Tuesday, March 29, 2005

Bungie: Harbingers of Episodic Content?

If you are a fan of Halo 2 and haven't seen this yet, go check it out now.

Bungie has officially announced that they'll be releasing 9 new multiplayer maps for Halo 2, some for free, some for sale (though all will be free by the end of the summer). They will be released for download over Xbox Live and also on store shelves as a $19.99 disc.

First off, I have to say that it's really cool to see a prominent developer trying out this sort of business model. Others have certainly dabbled in post release, "premium" content, but to see Bungie/Microsoft pursuing it to this degree gives me hope for the future of game distribution. Although 9 new maps could hardly be called "episodic content," this model could be seen as the first step towards a distribution system that sits somewhere between retail-only releases and constantly updated MMOGs.

I can envision a day (very soon) when a player will buy a $19.99 retail box that includes the game engine and base-level assets, along with, say, the first 5 episodes of the game story. Each episode would be a self-contained set of levels. Episodes would be tied together with an overarching theme or story. After release, the developer would release new episodes for purchase (download or at retail) on a regular schedule, once-a-month, for instance. Episodes could cost $5 or less. With this model, developers and publishers would have a chance at making more than the standard $50 on a single game, and by using the same engine for what could be more than a single game's worth of content, the developer stretches technology farther.

From there, it's not to hard to imagine games that have no retail releases, just online, downloadable episodes. But perhaps I'm getting ahead of myself.

These are not new ideas.


At 7:20 PM, Blogger Saralah said...

ABC.com tried to do this a couple years back with downloadable episodic games based on the show Alias:


They used to be free. Now the training mission is free; subsequent missions are $0.99. I think something like this could really work if marketed properly. The biggest obvious benefit is that your devs could basically go into a content-generation cycle like MMOGs tend to do, and don't have to constantly worry about technology.

At 11:34 PM, Blogger Clubberjack said...


I actually think that Microsoft is headed this way with Xenon (hell, they built the foundations with the current generation of Live). Their keynote at GDC (despite all the crawling flesh) seemed to point to the coming of online delivery.

This also plays off of Warren Spector's rant about new means for distribution and Jason Della Rocca's exhortation to buy Half-Life 2 over Steam and download some Neverwinter Nights modules from the BioWare online store. As much as MS is the evil empire, they seem to be the ones most dedicated to online delivery.

Who knows... maybe one of these days Bungie will release the ending to Halo 2 over Live...

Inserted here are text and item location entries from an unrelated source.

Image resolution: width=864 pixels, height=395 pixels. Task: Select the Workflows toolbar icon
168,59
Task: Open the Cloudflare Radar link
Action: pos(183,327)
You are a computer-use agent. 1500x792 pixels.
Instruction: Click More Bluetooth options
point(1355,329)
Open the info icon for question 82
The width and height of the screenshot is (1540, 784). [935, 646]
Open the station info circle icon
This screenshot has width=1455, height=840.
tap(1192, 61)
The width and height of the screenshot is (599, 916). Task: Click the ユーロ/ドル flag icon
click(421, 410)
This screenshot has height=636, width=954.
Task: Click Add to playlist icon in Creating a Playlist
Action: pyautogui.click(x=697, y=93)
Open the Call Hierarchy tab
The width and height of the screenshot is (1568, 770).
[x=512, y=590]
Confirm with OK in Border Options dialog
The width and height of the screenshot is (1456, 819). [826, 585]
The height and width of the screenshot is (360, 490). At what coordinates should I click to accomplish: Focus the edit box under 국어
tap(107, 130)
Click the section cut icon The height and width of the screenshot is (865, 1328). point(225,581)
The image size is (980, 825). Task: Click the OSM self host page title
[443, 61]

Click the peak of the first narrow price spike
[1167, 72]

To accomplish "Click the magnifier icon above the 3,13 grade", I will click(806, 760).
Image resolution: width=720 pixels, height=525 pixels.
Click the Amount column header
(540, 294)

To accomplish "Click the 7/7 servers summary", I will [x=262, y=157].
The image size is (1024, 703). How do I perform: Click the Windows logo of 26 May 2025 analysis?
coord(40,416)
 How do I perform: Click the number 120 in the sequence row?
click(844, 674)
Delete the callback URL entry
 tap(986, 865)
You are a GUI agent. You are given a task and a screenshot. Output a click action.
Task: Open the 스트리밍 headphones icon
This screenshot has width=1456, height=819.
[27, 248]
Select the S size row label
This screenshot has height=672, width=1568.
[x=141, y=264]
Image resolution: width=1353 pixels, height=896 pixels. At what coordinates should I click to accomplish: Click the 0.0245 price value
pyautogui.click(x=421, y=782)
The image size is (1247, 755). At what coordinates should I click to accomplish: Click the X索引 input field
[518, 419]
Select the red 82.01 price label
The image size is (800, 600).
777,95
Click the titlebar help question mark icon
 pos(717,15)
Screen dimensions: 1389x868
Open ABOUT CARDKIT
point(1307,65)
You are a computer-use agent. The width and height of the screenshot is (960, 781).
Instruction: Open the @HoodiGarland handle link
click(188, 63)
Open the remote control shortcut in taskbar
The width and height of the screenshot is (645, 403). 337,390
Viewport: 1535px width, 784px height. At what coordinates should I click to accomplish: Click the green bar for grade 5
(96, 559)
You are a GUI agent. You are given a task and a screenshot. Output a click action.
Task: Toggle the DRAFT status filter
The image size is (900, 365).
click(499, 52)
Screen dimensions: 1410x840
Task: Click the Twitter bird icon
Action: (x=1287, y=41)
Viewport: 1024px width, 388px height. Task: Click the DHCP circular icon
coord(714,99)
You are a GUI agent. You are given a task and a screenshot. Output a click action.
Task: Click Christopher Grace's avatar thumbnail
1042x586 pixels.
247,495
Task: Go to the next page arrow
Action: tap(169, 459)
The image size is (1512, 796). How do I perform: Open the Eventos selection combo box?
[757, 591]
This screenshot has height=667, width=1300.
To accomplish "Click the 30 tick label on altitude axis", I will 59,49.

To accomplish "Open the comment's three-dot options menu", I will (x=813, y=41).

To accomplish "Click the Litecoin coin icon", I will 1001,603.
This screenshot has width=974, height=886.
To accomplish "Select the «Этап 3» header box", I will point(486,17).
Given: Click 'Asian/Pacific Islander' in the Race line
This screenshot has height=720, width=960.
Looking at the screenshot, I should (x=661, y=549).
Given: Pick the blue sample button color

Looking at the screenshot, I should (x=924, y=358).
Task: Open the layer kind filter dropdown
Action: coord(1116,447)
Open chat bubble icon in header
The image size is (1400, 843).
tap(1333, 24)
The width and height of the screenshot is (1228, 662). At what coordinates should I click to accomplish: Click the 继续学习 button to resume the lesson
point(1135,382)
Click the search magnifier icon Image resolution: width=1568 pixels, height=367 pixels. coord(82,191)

At 11:40 PM, Blogger Clubberjack said...

In fact, the words "episodic content" were actually used in the Microsoft Keynote at GDC. See here.

At 12:32 AM, Blogger Foopy said...

From a consumer standpoint, it'd also be really nice to be able to buy a game for $20 with optional episodic content to be purchased in the future, instead of buying the game with all its content for $50. Making games less of a financial commitment for the consumer could make them more popular amongst casual gamers, at least.

Speaking of which, is there a particular reason a handful of AAA-quality games happen to sell for $20 or $30 while the vast majority of them sell for $50? For instance, the Serious Sam games, Guilty Gear X2 #Reload for the XBox, and the recent Phantom Dust for the XBox have all had release MSRP's of $20, yet they all seem to have AAA production standards. I think American McGee's Scrapland also came out at $30 retail, as did Riddick for the PC, so maybe there's some kind of competition going on to reduce prices? Or maybe these are all just exceptions to the rule.

At 2:18 PM, Blogger Foopy said...

Speaking of this, there's a very interesting interview on Gamastura regarding this very issue:

"...[Guild Wars] features no traditional subscription fee, with the initial purchase providing unlimited access and further investment rendered optional in the form of bi-annual add-on packs."

At 3:54 PM, Blogger Clubberjack said...

To try to answer the question about $20 titles:

Both the Guilty Gear title and Phantom Dust were imported from Japan and published State-side by Majesco who seems to be picking up games that get dropped by other publishers and then releasing them at budget prices. The Guilty Gear title was published in Japan by Sammy, I believe, and Phantom Dust was published in Asia by Microsoft, who declined to do a US release.

The same thing sort of happened with Katamari Damacy. Namco released Katamari in the US at the $20 price point after it had generated a ton of buzz during its Japanese release. Since Namco hadn't intended to release in the US, the sales were mostly a bonus for them.

I don't know if this is a price war, but it is an encouraging precedent. I hope to see more budget-priced, AAA titles in the future.